Epizootics of edwardsiellosis has been frequently occurring among pond-cultured eels, Anguilla japonica in Japan. Accurate diagnosis of the disease by means of conventional cultural method requires a day or more for completion. In this report, basic investigations for the application of direct immunofluorescence as rapid diagnostic tools of the disease were made. Antiserum was obtained from rabbit immunized with formalin-killed E. tarda (strain E-8) isolated from eel. The titer against formalin-killed homologous antigen was 1: 2048 by agglutination test. IgG of the antiserum was fractionated by ammonium sulfate precipitation and conjugated with FITC. The F/P molar ratio of labeled antibody was determined as 1.3. The labeled antibody had staining titer of 1:16 or 1:32 against 18 strains of E. tarda, including homologous strain E-8, isolated from pond-cultured eels at various regions in Japan.
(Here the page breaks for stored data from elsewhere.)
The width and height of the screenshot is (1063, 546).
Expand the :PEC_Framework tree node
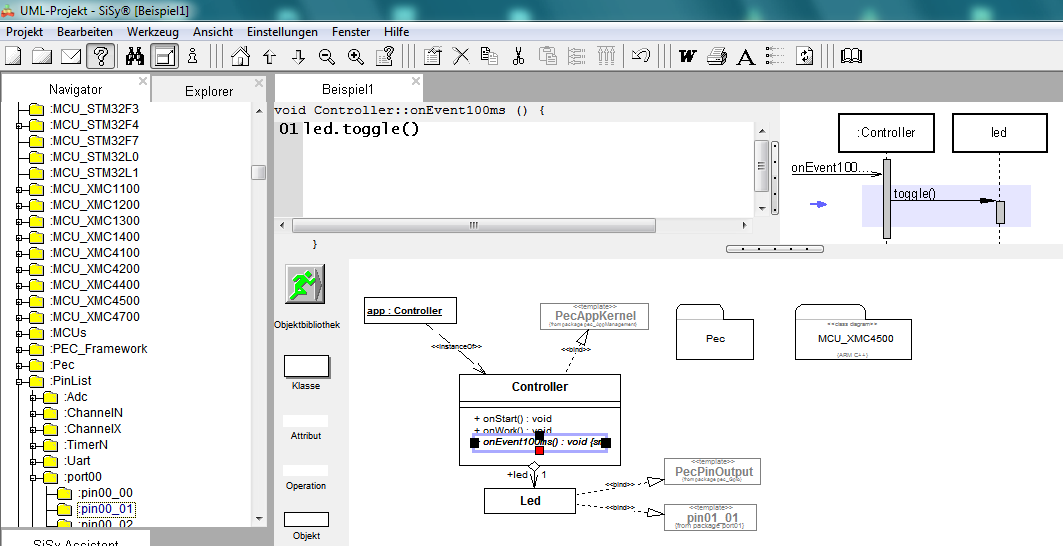tap(18, 349)
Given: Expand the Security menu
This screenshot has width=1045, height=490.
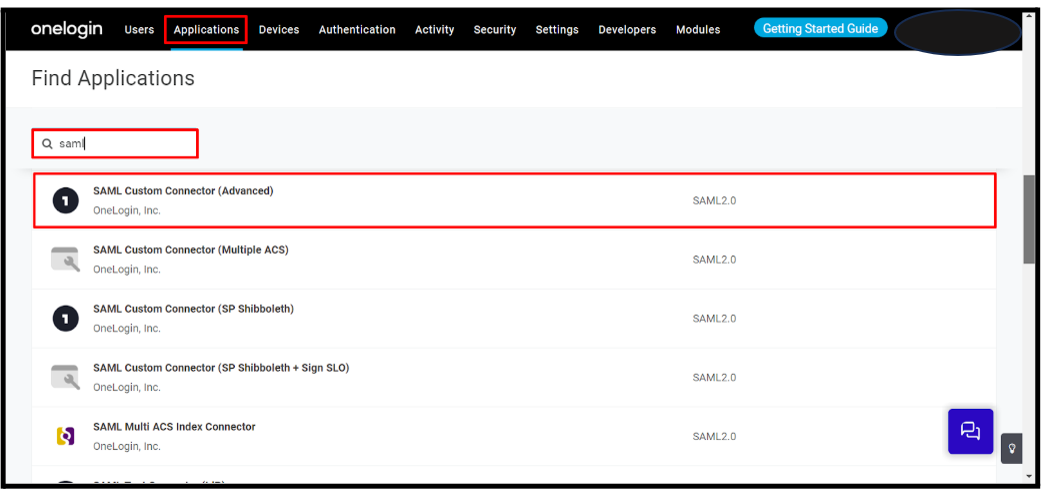Looking at the screenshot, I should click(495, 30).
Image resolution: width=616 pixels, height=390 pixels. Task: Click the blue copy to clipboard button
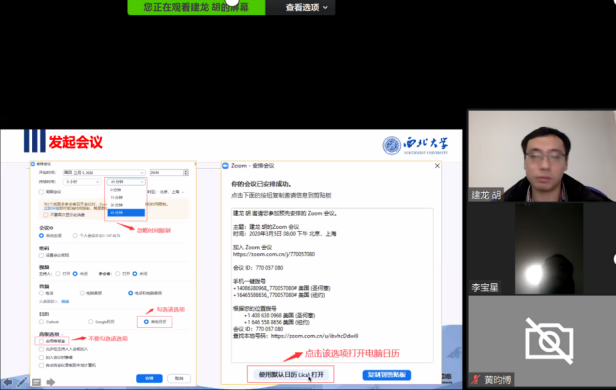(387, 375)
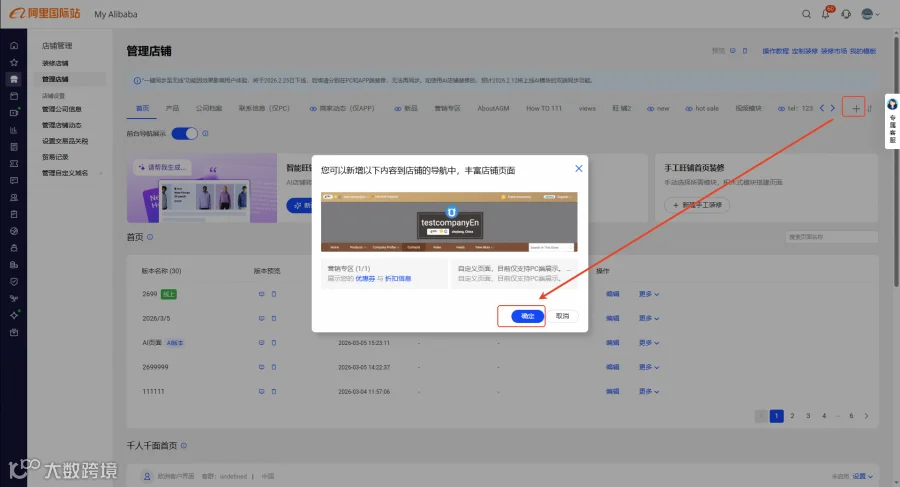Image resolution: width=900 pixels, height=487 pixels.
Task: Close the dialog with the X icon
Action: click(579, 168)
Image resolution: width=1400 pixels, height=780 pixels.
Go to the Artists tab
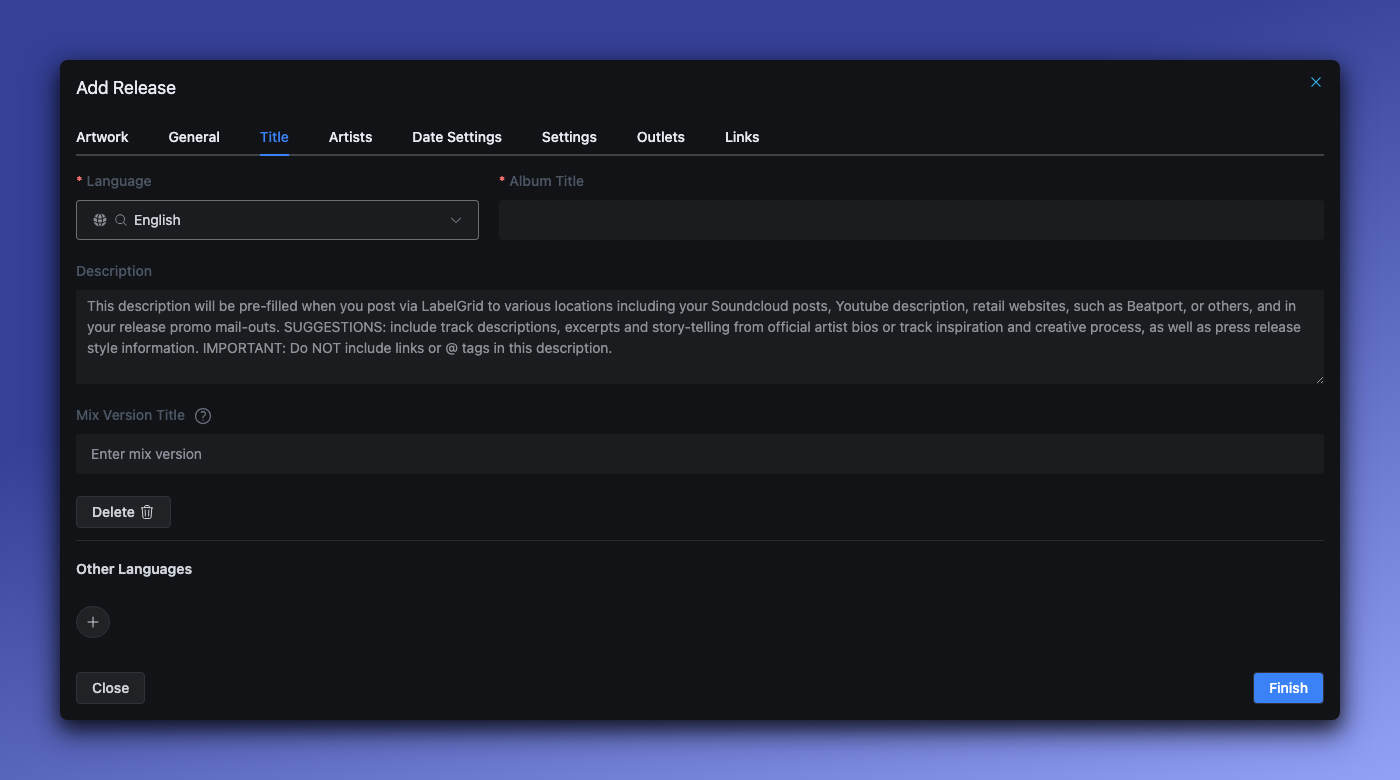point(350,137)
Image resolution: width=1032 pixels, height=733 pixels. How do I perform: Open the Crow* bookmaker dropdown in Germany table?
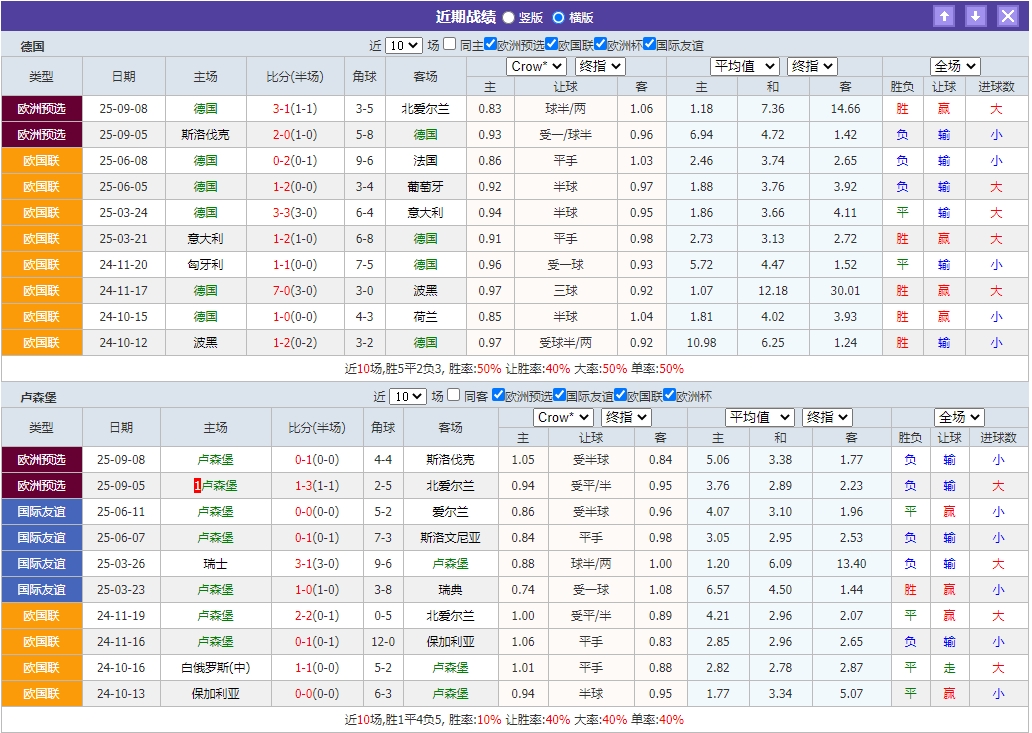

But no crossreaction was observed when 2 strains of V. anguillarum, 3 of Vibrio sp., 3 of A. liquefaciens, 8 of Aeromonas sp., one of Ps. anguilliseptica, one of Ps. fluorescens, one of Ps. putida, one of Escherichia coli, 2 of Salmonella sp., one of S. marcescens and one of F. columnaris were stained. The specific fluorescence of target antigen (E. tarda) was observed when acetone-fixed impression preparations of liver, kidney, spleen and injection site of muscle derived from artificially infected eel were stained with 4-fold dilution of labeled antibody. The specificity of the reaction on impression preparation was ascertained by one-step inhibition test. Stainability of E. tarda on impression preparation was stable for at least 11 days at 37°C. Stainability of E. tarda on impression preparation of liver tissue that had been preserved in 10% formalin for at least 7 days, though became slightly weaker, was not disappeared.